What the task asks:
Transcribe everything from the line containing "You are a computer-use" down to the end of the rows below, character for character, leaving out the pictures.

Entries for locating words and elements:
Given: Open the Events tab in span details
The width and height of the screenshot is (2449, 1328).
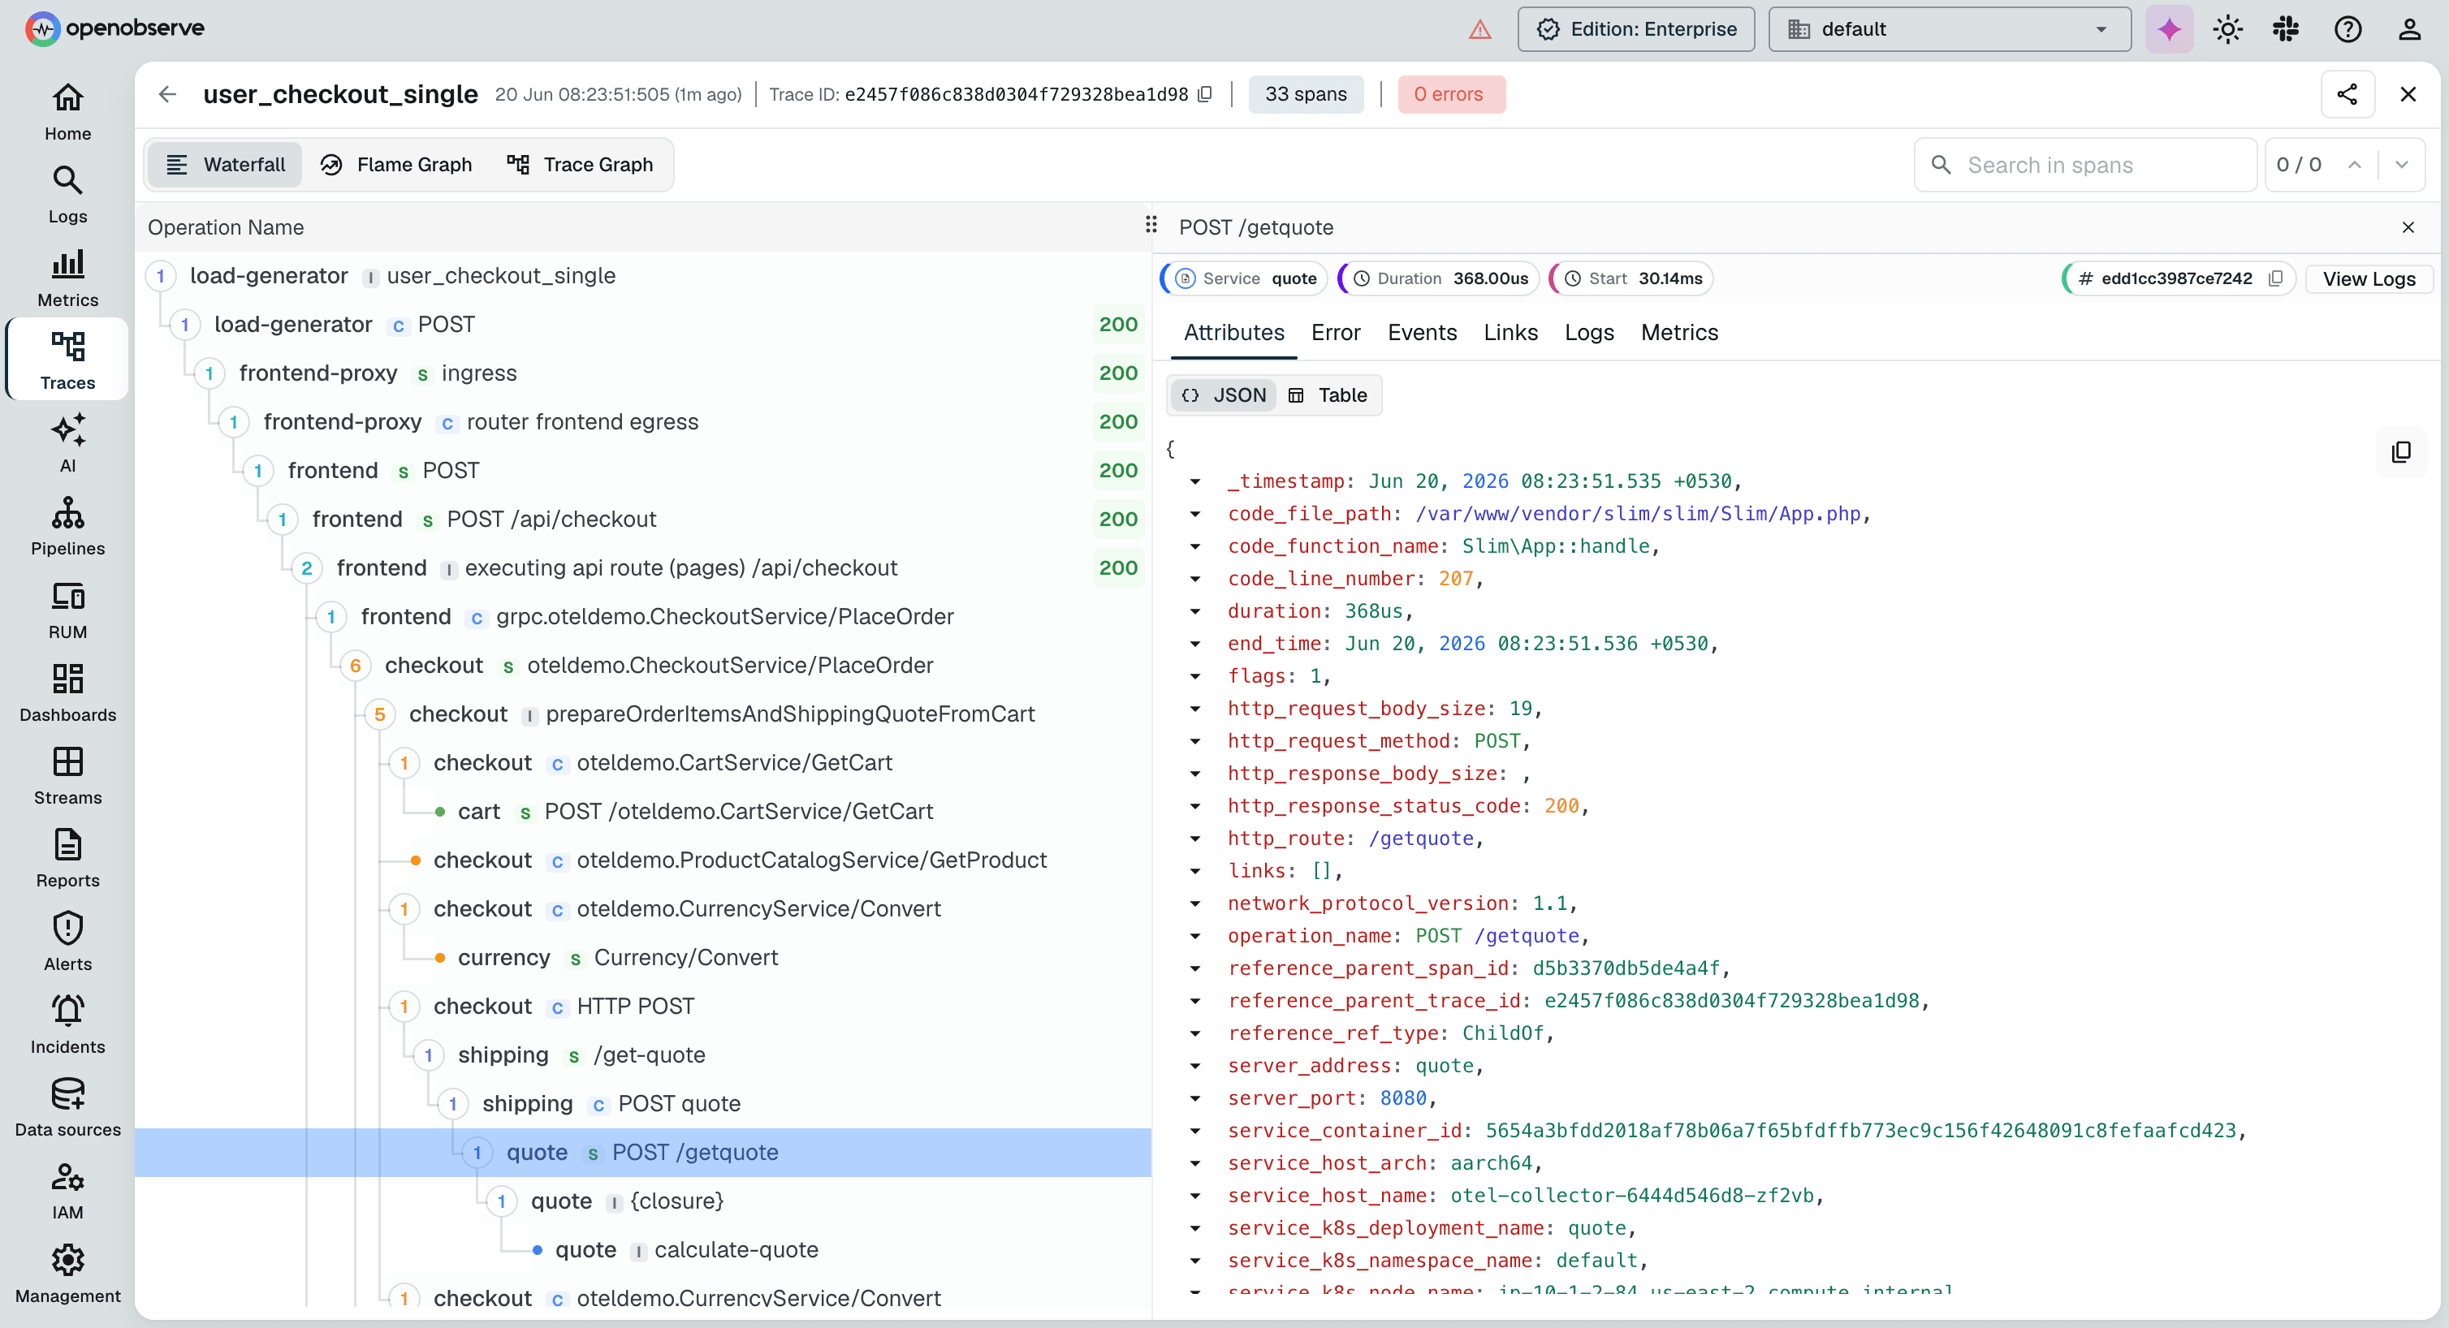Looking at the screenshot, I should click(1421, 333).
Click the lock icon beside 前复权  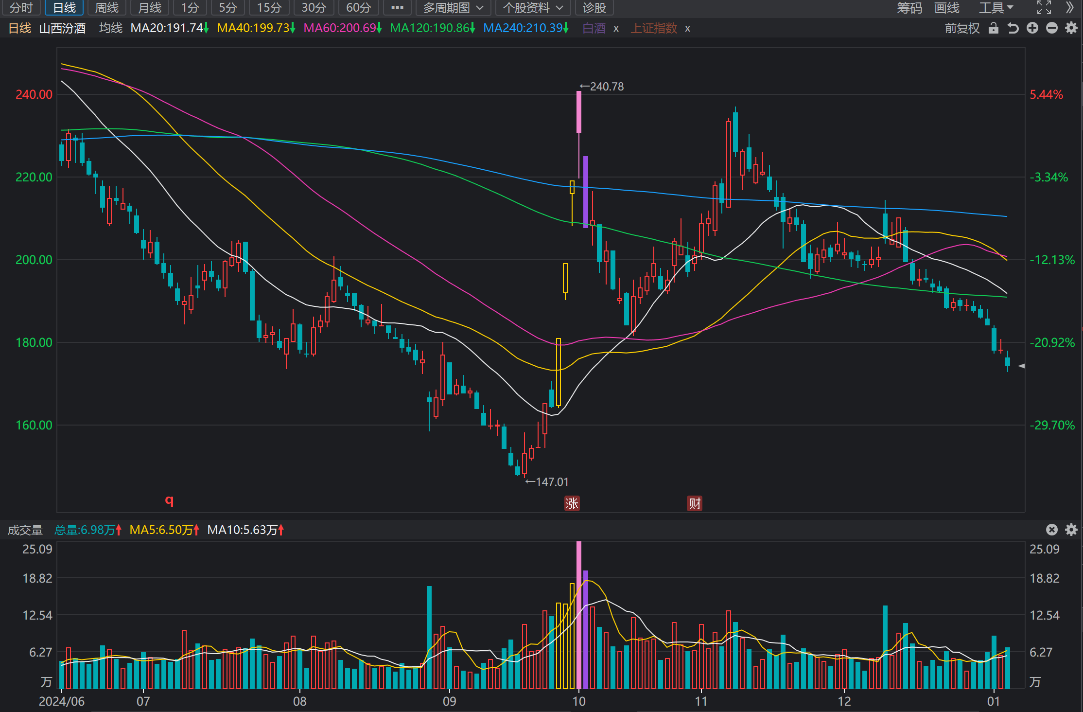[994, 28]
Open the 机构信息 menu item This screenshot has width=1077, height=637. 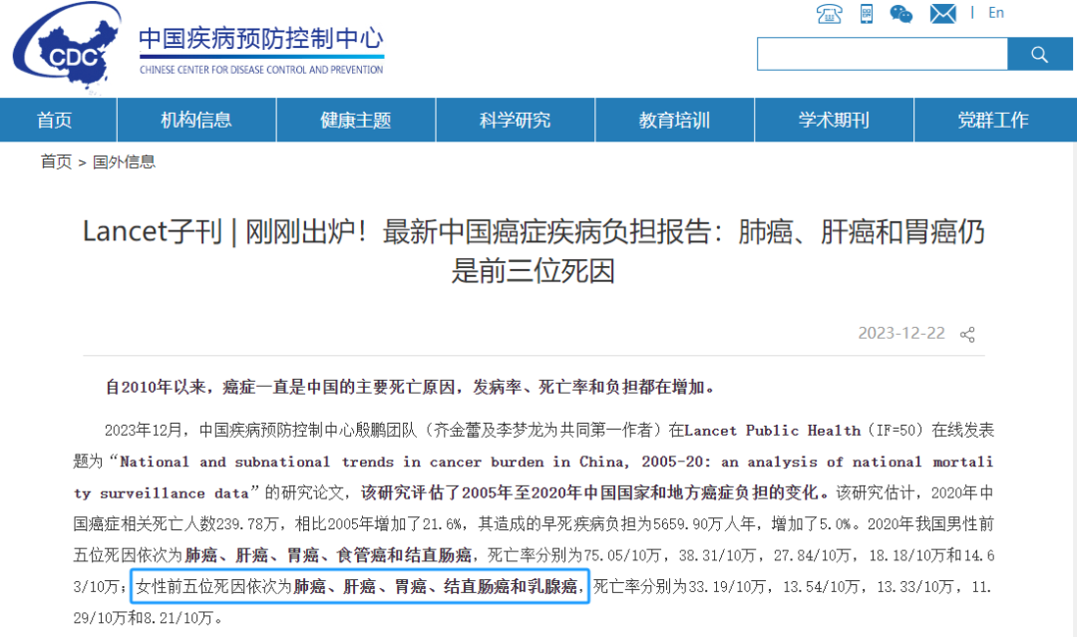click(x=195, y=120)
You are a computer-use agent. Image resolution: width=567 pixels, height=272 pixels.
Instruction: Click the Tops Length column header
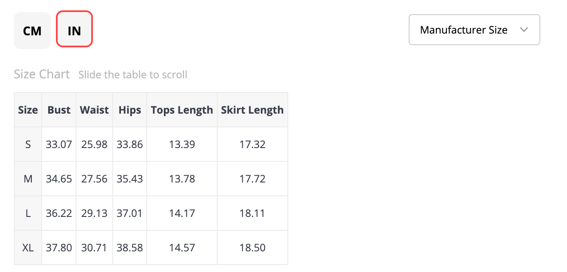[182, 110]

Worked solution:
You are a computer-use agent. Image resolution: width=567 pixels, height=272 pixels.
Instruction: Click the Tops Length column header
[182, 110]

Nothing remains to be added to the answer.